ST ROBERT BELLARMINE; BISHOP, CONFESSOR, AND DOCTOR OF THE CHURCH – MEMORIAL: 17 SEPTEMBER
Robert Bellarmine’s family was of the Italian nobility and native to Montepulciano. His mother was the devout Cynthia Cervini, sister of Pope Marcellus II. Robert was highly regarded for his exemplary holiness and the restraint and chastity of his manners and disposition. At eighteen, he entered the Society of Jesus at Rome and for the rest of his life was never anything but a model religious.
After his course in philosophy, he was sent to Florence, and then to Monreale, Padua, and Louvain, where he preached with distinction, even though he was not yet a priest. After ordination at Louvain, the brilliance of his theology classes earned him a reputation as the foremost theologian throughout Europe.
Recalled to Rome, he taught apologetics and became spiritual director at the Roman College, where he guided young Aloysius in holiness. Although Robert wished to decline, Pope Clement VIII appointed him a cardinal. Shortly thereafter, he was consecrated a bishop, and ruled the Archdiocese of Capua in a saintly manner for three years.

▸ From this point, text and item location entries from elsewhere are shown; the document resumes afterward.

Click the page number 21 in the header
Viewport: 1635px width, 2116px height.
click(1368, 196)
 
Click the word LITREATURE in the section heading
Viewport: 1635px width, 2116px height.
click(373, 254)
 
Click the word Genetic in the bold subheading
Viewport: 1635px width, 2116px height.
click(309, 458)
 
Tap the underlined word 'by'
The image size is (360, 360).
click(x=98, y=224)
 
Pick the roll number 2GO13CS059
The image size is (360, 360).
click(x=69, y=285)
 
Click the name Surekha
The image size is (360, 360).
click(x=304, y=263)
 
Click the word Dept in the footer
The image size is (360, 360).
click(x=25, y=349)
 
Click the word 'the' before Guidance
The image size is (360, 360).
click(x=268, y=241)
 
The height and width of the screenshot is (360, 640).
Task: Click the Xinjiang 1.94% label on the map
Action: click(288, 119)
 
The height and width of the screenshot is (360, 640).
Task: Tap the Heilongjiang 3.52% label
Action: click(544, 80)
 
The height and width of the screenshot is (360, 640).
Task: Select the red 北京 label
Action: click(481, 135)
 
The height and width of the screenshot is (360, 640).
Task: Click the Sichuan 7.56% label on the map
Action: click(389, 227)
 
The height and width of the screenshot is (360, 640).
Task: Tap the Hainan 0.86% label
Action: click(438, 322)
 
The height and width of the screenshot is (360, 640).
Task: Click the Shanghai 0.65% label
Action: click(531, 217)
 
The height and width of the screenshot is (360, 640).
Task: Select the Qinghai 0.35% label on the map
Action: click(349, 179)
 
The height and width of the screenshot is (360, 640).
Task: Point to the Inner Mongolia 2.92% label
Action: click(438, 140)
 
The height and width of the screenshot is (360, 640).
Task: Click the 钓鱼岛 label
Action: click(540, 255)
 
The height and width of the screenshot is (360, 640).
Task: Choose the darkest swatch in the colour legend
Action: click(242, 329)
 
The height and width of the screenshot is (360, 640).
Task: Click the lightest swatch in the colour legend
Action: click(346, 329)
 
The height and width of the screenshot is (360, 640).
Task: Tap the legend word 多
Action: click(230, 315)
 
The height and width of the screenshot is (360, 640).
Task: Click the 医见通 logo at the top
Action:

He resigned his office to become a faithful and impartial counsellor of great acumen to the Pope.
Nearing his eightieth birthday, he died with great piety on September 17, 1621. He wrote volumes of controversies, and many other outstanding books. His little golden Catechism remains famous to this day. Pius XI inscribed this steadfast defender of Catholic truth among the saints and declared him a Doctor of the universal Church.